## Source information
----

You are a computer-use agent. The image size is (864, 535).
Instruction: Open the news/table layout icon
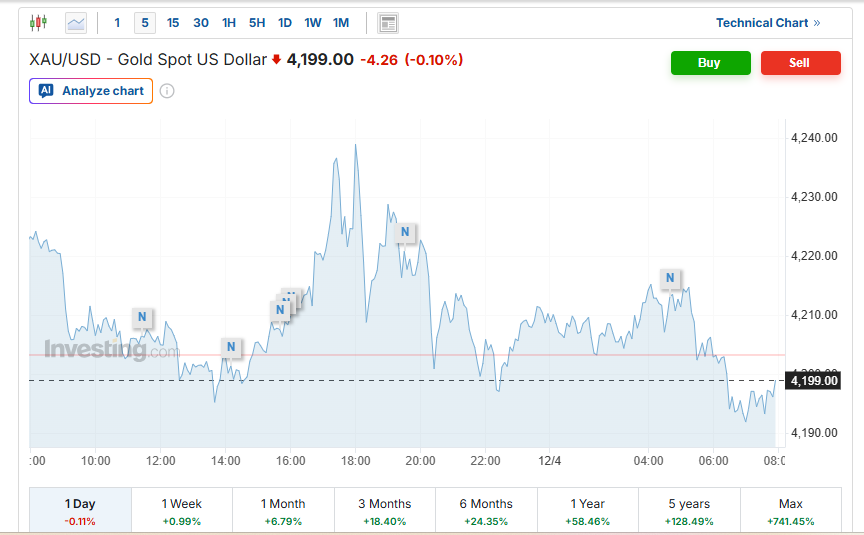[388, 22]
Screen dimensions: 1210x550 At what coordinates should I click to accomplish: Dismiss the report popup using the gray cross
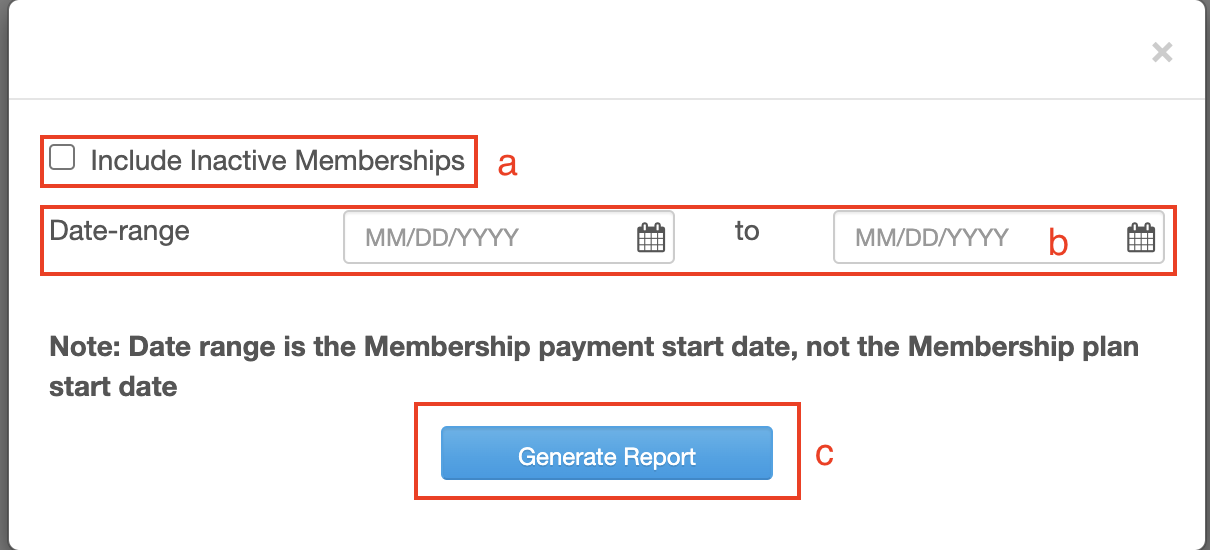(x=1162, y=52)
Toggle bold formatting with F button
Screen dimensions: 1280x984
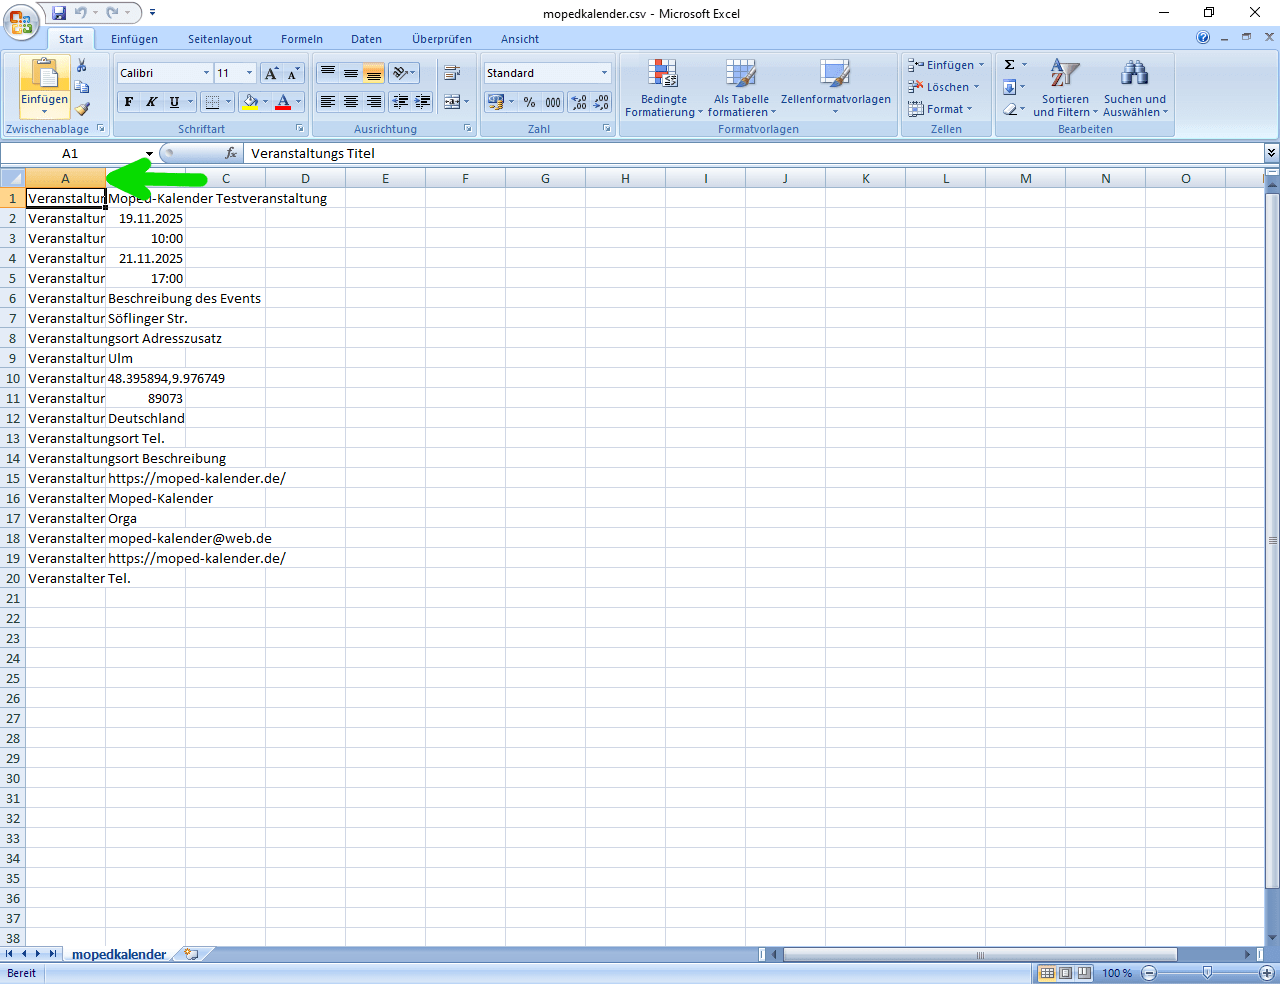[x=129, y=102]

----

The result should be every entry, word for word, and no pictures.

## Task solution
You are a computer-use agent. The image size is (864, 535).
Instruction: Open the news/table layout icon
[388, 22]
Screen dimensions: 1210x550 At what coordinates should I click to accomplish: Dismiss the report popup using the gray cross
(x=1162, y=52)
Toggle bold formatting with F button
Screen dimensions: 1280x984
[x=129, y=102]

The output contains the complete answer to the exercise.